第370話 令和2年5月10日(日)「母の日」晴海若葉

 中学校に入学して1ヶ月以上が経つというのに制服の袖を通したのはたった1回だけ。

 冬服はもう着ないまま夏を迎えてしまいそうだ。


 今日は日曜日なのに、ずっとお休みが続いているので日曜という実感が湧かない。

 お父さんはトラックの運転手なので、決まった曜日で休めない。

 お母さんは働いているお店が休業中でずっと家にいる。

 だから余計に曜日の感覚がなくなっていた。


「お腹空いた」と居間でテレビを見ているお母さんに声を掛けると、「自分で買ってきな」と500円玉を1枚渡された。
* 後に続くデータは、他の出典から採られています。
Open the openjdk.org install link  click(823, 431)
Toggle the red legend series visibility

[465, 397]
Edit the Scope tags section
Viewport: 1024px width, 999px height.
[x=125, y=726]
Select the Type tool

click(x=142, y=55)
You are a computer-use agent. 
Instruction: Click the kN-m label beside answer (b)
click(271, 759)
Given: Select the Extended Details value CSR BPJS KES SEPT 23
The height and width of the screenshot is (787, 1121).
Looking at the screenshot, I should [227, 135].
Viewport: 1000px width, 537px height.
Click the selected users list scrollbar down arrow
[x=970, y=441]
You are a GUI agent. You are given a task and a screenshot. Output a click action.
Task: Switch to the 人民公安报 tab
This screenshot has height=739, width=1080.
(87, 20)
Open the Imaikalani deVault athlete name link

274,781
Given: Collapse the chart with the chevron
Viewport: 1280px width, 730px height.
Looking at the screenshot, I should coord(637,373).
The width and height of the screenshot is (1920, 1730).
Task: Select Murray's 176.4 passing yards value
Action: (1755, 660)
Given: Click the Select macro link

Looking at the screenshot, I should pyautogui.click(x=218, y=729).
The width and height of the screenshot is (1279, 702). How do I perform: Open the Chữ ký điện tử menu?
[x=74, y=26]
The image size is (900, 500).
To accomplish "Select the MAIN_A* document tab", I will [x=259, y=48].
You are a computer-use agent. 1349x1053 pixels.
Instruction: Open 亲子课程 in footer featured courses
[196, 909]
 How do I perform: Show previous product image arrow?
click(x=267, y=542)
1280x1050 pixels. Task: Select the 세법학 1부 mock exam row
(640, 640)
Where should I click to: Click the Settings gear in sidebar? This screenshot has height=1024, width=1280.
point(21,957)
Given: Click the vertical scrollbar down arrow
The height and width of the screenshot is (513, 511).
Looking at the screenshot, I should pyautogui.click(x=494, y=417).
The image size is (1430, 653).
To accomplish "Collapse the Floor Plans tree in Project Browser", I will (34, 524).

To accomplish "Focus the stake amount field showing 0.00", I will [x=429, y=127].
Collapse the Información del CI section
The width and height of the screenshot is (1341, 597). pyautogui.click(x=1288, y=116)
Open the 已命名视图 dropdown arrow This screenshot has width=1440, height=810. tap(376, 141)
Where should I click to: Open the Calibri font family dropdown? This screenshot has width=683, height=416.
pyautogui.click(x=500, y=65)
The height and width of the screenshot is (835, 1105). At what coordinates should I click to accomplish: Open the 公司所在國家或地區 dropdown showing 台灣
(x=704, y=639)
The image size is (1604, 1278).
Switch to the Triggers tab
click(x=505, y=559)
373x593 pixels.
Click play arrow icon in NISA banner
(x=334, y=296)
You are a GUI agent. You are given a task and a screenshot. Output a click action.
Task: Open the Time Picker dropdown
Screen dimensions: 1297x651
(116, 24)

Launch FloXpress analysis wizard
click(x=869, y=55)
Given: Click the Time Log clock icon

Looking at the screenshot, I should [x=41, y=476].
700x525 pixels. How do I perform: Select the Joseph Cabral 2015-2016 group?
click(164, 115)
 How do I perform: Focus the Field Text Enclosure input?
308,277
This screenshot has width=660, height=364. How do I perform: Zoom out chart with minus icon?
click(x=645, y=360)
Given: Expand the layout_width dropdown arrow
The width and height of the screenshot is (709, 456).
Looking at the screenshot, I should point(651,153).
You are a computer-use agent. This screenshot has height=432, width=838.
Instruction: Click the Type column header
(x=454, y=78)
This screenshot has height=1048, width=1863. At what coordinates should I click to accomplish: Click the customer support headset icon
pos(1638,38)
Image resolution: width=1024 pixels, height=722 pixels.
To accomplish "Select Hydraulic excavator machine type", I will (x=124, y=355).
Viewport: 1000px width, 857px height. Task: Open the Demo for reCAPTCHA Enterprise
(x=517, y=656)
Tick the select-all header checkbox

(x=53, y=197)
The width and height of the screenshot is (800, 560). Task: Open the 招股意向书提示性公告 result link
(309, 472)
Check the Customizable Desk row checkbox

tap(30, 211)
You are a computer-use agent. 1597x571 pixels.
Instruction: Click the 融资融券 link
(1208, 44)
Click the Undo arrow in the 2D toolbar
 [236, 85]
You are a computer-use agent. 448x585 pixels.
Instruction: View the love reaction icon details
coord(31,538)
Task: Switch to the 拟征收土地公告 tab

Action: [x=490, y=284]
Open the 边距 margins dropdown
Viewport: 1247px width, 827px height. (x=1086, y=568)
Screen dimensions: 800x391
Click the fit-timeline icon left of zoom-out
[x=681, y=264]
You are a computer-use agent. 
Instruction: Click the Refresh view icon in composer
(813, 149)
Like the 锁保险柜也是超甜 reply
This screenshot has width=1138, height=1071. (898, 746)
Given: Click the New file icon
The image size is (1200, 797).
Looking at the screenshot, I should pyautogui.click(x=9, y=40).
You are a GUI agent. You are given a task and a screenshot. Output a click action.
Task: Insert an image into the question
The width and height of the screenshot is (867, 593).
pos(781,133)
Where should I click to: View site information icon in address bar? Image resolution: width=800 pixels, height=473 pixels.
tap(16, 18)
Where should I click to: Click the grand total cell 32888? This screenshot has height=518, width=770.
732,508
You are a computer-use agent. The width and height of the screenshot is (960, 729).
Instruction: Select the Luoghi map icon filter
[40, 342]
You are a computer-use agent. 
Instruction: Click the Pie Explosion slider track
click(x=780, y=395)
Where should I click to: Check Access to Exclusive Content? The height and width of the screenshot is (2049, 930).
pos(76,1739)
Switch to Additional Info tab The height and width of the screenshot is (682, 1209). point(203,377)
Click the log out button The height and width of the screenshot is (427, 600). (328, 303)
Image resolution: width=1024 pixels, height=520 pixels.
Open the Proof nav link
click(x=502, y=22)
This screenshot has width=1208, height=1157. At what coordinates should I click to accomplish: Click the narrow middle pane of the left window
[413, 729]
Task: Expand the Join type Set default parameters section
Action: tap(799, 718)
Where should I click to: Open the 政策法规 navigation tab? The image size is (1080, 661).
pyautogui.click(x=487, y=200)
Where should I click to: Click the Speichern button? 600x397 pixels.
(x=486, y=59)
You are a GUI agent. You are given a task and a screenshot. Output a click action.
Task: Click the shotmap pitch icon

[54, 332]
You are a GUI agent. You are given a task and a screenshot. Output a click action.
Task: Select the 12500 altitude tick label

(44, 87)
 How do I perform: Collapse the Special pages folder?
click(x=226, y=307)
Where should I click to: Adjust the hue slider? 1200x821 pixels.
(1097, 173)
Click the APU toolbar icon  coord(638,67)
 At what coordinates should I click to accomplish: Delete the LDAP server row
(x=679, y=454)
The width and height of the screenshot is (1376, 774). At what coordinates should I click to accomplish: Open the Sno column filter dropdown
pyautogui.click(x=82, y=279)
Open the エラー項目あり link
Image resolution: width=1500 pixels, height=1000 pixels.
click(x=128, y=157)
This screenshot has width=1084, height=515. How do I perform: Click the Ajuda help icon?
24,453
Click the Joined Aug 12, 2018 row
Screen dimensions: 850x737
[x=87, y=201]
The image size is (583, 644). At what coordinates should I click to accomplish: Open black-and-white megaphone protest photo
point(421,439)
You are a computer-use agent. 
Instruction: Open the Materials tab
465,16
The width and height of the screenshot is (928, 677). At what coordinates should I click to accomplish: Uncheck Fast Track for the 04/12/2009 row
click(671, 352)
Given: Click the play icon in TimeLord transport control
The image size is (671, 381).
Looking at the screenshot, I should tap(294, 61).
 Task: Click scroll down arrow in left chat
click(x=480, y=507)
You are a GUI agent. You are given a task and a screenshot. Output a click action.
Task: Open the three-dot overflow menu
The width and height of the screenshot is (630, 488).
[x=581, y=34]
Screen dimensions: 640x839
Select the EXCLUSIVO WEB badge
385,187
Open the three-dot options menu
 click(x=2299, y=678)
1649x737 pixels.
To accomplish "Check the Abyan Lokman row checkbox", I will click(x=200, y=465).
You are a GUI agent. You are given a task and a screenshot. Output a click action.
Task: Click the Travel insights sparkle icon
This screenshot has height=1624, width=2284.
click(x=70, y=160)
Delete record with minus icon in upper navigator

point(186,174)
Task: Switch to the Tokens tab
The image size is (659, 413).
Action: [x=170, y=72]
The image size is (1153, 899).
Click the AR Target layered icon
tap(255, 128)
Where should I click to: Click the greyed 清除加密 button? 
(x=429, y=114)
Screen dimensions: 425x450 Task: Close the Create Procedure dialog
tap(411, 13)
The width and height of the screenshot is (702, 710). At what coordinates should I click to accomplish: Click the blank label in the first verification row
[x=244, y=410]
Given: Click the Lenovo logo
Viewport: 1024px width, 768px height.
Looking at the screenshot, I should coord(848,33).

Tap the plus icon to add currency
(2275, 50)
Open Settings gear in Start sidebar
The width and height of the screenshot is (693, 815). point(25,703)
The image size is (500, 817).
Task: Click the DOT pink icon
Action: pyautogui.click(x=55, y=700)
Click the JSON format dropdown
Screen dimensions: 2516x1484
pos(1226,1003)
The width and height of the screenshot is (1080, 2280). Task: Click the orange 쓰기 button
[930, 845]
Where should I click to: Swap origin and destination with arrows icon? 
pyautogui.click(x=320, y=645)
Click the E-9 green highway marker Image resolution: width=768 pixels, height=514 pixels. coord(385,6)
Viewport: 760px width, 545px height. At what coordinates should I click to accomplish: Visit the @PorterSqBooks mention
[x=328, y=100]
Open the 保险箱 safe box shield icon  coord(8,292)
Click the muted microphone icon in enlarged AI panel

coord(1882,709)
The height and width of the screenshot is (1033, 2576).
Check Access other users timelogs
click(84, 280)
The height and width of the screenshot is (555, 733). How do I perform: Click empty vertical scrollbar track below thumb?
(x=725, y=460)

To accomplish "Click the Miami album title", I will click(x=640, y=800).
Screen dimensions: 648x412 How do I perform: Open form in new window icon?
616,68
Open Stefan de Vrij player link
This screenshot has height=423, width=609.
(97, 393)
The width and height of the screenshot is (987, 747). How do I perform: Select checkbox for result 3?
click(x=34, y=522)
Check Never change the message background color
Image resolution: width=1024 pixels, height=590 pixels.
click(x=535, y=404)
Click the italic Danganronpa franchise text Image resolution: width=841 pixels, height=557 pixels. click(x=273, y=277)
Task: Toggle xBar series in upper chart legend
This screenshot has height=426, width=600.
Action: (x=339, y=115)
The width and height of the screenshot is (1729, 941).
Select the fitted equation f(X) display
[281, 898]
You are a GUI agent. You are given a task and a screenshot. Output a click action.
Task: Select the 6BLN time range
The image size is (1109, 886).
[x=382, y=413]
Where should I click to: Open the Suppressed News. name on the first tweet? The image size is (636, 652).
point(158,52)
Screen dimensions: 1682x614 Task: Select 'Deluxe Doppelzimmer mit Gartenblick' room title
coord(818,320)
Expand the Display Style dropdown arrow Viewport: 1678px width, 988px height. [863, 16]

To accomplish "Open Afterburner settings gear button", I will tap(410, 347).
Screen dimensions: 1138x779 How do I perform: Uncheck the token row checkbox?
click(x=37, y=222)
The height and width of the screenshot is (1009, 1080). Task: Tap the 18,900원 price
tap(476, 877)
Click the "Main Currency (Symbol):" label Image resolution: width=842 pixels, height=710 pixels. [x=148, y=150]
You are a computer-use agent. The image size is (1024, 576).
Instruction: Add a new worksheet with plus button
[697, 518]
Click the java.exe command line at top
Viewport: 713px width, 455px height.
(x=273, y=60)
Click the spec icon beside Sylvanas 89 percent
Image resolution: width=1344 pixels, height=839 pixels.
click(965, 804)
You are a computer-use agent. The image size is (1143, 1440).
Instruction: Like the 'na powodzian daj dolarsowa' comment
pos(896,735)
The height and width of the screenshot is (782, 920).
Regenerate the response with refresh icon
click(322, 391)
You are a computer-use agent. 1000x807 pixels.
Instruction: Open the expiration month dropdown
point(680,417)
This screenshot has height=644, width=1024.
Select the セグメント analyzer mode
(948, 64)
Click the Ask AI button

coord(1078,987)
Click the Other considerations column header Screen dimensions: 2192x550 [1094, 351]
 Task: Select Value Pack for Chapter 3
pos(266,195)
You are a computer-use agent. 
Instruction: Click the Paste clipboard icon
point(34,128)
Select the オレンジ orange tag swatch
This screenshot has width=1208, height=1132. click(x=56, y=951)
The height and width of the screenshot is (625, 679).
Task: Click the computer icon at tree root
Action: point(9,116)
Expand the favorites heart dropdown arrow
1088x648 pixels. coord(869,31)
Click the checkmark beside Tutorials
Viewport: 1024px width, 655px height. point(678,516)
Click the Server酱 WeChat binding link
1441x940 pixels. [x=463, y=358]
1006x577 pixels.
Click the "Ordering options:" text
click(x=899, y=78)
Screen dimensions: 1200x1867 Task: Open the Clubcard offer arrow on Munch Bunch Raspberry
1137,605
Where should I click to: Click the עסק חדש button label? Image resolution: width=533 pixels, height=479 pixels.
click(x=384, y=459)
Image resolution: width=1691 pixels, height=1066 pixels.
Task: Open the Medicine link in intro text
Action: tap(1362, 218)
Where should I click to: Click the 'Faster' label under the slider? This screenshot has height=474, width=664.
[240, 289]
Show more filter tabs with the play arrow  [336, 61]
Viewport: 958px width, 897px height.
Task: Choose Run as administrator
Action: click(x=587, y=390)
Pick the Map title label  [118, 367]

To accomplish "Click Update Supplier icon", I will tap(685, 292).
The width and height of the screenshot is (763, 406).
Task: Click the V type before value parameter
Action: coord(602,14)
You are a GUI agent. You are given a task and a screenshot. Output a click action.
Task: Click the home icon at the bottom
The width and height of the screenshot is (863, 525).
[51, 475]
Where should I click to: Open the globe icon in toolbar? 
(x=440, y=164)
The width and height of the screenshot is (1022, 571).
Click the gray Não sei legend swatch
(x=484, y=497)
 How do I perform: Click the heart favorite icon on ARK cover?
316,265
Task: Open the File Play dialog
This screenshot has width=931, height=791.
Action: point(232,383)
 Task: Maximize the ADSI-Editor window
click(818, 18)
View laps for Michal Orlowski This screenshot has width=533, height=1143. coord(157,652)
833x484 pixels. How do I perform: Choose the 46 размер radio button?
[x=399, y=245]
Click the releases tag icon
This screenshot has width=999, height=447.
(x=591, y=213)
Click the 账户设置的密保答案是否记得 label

 お昼近くに起き出したあたしはまだ髪がボサボサなままだ。

 洗面台に行きブラシをかける。

 中学生になったので髪を伸ばそうと思っている。

 でも、くせっ毛なのでちょっとやそっとブラッシングをしてもまとまらない。

 あたしは溜息をついて途中で投げ出した。

 お気に入りの黄色いベースボールキャップをかぶって誤魔化すことにする。


「マスク使っていい?」と出掛ける前に尋ねる。


「コンビニまでならいらないでしょ」とお母さんはこちらを見ずに答えた。


 ようやく買えるようになった使い捨てマスクだけど、前よりもかなり高いそうだ。

 だから、お母さんからは勝手に使うなと言われている。

 あたしもちょっとそこまで行くだけだから必要ないと思う。

 ただ最近ニキビが気になるのでマスクで隠したい気持ちがあった。


 外はどんよりとした曇り空だった。

 部屋着である薄手のスウェットの上下だけで十分な気温だ。

 あたしは誰にも会わないといいなと思いながら、足早にコンビニに向かった。


「温めますか?」とボソッと聞かれ、あたしは頷く。


 レジは透明なシートで隔てられているが、若い男性店員さんはマスクをしていないあたしをキツい目で見た。

 買ったのはお弁当と飲み物。

 お菓子も欲しかったのにお金が足りなかった。


「あ、若葉ちゃん」とコンビニを出たところで声を掛けられた。


 白いオシャレなワンピース姿の少女がこちらに近づいてくる。

 口元は凝ったデザインの布製マスクで覆われていた。


「あっちゃん、久しぶりだね」とあたしは返事をする。


 いちばん会いたくない相手だっただけに、ちゃんと笑顔ができたか不安だ。

 彼女はあたしの”元”親友である。

 何年か前までは本当にいつも一緒だった。

 どちらかと言えば彼女の方があたしの後を追い掛けていた。


「新しい中学はどう?」とあっちゃんが2メートルくらい離れたところで立ち止まり、あたしに質問した。


 彼女は私立を受験して合格した。

 あっちゃんは高学年になった頃から塾通いで忙しくなり、少しずつ疎遠になった。


「ずっと休校だからね」とあたしが答えると、「うちも。私立なのにオンライン授業してくれないってママが怒っちゃって」とあっちゃんは顔をしかめた。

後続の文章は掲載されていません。